Sr. Roberta continues that their treatment "is open to all without discrimination - Christians, Muslims and Hindus. We do not even ask what religion they belong to ". The director reports that the staff "is interreligious and consists of 35 employees - 10 people who work in the hospital and others who run in the centres where we also take care of the TBC patients- plus three nuns. Our work is mainly carried out on the territory and patients are treated in local clinics where they take medicines. Only the most serious cases are hospitalized. For example, the average weight of a tuberculosis patient is 30 kg, so we hospitalize patients to allow them to rest and eat well. But the hospitalization for tuberculosis patients is not easy: if a father is missing from home, he cannot go to work and bring food into the family. This is why we often offer home care, even bringing food or blankets for the winter. On the contrary, in cases of leprosy, hospitalization is necessary for the daily medications of ulcers and for the reactions of the immune system to drugs". In all of 2017 "we have witnessed 35 new cases of leprosy, in addition to all chronic patients who are treated at home, more than 400 TB patients".

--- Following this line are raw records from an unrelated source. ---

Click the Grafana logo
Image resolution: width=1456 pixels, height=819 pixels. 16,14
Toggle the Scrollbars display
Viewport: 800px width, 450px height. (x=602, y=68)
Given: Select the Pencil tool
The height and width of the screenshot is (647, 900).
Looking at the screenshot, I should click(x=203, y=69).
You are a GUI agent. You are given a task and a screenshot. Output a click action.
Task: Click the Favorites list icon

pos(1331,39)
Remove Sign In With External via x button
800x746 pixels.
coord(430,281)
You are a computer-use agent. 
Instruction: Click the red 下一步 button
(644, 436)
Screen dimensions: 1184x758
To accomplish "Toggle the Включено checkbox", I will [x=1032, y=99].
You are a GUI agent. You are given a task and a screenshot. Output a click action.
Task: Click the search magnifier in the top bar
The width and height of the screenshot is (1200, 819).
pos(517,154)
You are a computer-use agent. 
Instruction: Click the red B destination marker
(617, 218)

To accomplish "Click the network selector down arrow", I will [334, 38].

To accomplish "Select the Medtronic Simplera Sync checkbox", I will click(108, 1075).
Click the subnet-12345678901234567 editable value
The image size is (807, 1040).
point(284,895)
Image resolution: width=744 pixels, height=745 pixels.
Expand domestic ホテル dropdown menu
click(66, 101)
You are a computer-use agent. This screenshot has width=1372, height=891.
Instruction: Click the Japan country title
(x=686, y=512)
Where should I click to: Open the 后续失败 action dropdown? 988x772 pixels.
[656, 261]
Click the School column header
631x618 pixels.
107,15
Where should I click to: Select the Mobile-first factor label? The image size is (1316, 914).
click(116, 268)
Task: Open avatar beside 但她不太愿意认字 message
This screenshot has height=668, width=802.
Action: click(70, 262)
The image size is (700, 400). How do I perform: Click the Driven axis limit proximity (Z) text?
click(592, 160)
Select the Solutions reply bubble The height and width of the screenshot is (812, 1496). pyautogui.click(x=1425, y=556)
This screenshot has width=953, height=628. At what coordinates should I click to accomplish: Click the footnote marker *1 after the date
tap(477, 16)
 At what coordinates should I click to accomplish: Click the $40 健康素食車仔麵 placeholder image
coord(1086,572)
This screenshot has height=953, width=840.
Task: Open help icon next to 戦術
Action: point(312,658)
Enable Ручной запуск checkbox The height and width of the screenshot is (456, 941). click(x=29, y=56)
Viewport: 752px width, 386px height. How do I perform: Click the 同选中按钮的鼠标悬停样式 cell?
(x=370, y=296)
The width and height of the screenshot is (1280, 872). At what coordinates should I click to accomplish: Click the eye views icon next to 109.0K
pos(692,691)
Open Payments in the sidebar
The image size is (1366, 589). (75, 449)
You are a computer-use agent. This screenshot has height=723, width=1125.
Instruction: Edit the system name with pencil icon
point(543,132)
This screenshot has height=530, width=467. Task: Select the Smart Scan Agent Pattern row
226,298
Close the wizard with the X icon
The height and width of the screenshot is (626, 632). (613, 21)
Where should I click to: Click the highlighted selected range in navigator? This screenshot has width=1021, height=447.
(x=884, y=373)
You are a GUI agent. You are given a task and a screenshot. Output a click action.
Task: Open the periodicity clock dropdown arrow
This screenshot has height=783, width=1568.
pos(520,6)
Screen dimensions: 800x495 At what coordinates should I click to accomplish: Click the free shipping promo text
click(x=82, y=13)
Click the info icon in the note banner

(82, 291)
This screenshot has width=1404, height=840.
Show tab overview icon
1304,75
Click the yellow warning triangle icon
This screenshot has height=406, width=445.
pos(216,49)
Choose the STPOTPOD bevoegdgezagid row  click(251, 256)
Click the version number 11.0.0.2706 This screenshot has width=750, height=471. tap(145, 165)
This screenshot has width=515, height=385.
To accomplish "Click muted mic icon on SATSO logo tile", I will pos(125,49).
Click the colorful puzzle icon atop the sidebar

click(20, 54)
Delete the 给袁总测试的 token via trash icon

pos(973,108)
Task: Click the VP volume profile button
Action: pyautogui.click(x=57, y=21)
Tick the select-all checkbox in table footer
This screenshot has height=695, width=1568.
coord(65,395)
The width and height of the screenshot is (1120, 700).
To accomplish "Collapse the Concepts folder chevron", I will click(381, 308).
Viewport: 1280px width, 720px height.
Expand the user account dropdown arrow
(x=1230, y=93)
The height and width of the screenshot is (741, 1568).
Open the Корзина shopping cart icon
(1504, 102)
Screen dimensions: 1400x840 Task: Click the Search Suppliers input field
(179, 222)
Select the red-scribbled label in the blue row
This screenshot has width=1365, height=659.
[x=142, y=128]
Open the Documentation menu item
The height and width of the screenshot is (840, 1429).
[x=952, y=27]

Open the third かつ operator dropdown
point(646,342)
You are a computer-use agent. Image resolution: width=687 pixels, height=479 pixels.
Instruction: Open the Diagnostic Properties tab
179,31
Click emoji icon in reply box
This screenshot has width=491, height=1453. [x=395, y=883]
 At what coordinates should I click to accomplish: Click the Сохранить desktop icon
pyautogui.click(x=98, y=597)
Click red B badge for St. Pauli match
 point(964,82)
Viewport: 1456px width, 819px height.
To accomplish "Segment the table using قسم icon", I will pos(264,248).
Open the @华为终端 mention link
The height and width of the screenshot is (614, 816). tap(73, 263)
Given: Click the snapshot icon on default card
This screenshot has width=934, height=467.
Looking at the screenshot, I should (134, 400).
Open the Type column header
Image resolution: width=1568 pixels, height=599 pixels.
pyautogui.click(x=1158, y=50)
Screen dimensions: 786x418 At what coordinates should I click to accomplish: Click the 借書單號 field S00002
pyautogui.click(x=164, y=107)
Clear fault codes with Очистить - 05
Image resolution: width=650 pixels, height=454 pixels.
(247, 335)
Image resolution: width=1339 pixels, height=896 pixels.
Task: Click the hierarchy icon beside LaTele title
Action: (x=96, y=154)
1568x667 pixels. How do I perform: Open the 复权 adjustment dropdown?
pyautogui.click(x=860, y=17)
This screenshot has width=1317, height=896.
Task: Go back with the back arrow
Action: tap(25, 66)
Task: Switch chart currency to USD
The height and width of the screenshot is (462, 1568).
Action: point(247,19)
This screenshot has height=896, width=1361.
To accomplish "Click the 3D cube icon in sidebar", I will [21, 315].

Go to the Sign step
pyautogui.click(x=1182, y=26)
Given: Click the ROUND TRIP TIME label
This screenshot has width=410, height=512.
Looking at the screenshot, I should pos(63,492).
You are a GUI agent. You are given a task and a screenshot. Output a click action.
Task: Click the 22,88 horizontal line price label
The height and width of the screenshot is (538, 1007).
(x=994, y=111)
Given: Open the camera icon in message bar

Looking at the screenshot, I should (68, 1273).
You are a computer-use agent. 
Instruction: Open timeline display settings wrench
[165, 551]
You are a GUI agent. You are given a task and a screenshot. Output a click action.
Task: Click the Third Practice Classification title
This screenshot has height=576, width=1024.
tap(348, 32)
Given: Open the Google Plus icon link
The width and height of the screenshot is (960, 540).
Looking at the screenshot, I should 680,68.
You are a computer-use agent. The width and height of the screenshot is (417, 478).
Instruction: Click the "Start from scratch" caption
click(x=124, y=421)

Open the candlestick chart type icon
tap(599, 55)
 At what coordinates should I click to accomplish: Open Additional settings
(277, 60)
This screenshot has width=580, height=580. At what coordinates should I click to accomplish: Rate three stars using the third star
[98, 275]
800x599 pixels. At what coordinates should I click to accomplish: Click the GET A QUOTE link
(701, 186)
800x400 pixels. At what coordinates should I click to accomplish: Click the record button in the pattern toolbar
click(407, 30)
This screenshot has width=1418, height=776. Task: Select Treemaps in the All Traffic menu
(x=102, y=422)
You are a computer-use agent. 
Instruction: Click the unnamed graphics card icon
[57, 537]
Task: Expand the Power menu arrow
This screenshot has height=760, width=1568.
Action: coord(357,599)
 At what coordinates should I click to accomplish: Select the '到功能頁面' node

As for "multidrug therapy, that is the combination of antibiotics whose dosage is fixed by the WHO, the medicines are supplied by the government. On the other hand, we offer all the support drugs free of charge such as vitamins, pain relievers for side effects, treatment for ulcers ". The funds of this complex assistance machine "come from Italian benefactors".

 

Services offered to leprosy sufferers, she continues, includes " physiotherapy, both at home and in hospital every Tuesday, Thursday and Friday afternoon. It serves to reduce disability. But above all, since leprosy is linked to a loss of sensitivity to the periphery [ie the limbs, ed], we also produce shoes with soft soles that prevent the formation of ulcers on the soles of feet".

The nun reported that the hospital seeks "to sensitize the population on the importance of care. This is why we involve school principals, students and local doctors. However, our experience teaches us that the identification of new cases takes place through former patients, who have already experienced the effects of the disease on their own skin and advise others to undergo treatment. We give them a great responsibility: they have been cared for and we urge them to help us treat others ".

"It is the Lord who wants me here - concludes the nun - and gives me the strength to carry out this task that is much greater than me and my abilities. We are in Bangladesh, at the ends of the earth, on the border with the Bengal forest, to treat the least among us on earth, because no one cares for leprosy patients. This awareness strengthens me every day ".

Faced with the amazement "of the Bengali population, for whom it is very difficult to understand why an unmarried woman has left her homeland, it is gratifying to know that some patients consider this hospital as a second home. In our being here there is no attempt at conversion. We bring hope, a different lifestyle and help to those considered the least".